Lauren shook her head. That much was a relief anyway. “My mom’s house is on that side of town.” She pointed west, far from this insane chaos.
“At least there’s that,” Hendricks said and focused on Duncan. “I’m knocking on doors.” He started to trot off to the other side of the street. The rumbling was getting closer. “Doc, you stand back until it passes and start heading back along its path. Duncan …”
“Yeah, yeah,” Duncan said, strangely still. “Up close and personal. But don’t expect me to stand still on this one. My only chance is to not get hit. Ever.”
“Then I suggest you float like a butterfly and sting like a bee,” Hendricks said, already halfway up a lawn.
“Something’s gonna sting, all right,” Duncan said. “Better move back, Doctor.”
Lauren stared at him for a moment. “Are you going to be okay?”
The sound of something being broken, hard, explosively, echoed into the night, followed by the roar of a big gun. “I doubt it,” Duncan said, a little tension creeping into his voice. “But there’s not going to be a hell of a lot you can do for me either way, so focus on the human element, will you?”
“I’ll—” She didn’t get to finish her sentence before the house behind her exploded in a blast of fire that knocked her right to the ground.
*
Brian saw the second house go up in a blaze of goddamned glory, and his comment about fucking disaster movie porn shot to the front of his mind. “This is the sort of shit Devlin and Emmerich have wet dreams about,” he muttered as his father steered to the end of the street.
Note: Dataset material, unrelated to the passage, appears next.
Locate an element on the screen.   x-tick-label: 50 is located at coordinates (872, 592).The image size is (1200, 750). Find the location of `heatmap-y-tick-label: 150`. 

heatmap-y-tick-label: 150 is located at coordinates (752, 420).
They’d passed the cops and flashing lights a couple streets ago, but kept going.
“Still don’t know what you’re talking about,” his father said, throwing the car into park and getting out, raising a little alarm in Brian’s head.
“Whoa, where are you—?” Brian spun his head around, looking out the back window to see his father using the rear tire to step up into the bed. He threw aside the tarp that Brian had hidden under only last night—God, it was like a million years ago already—and opened up his gun case, drawing out his rifle and sitting down with his back against the wheel well.
Brian watched wordlessly as his father put the magazine into the rifle and racked a round into the chamber. It was a smooth weapon, military-like, but Brian didn’t have a fucking clue what kind it was. It looked like a sleeker version of something old. His father sat with his legs spread, using his knee as a balance, looking down the scope to the street.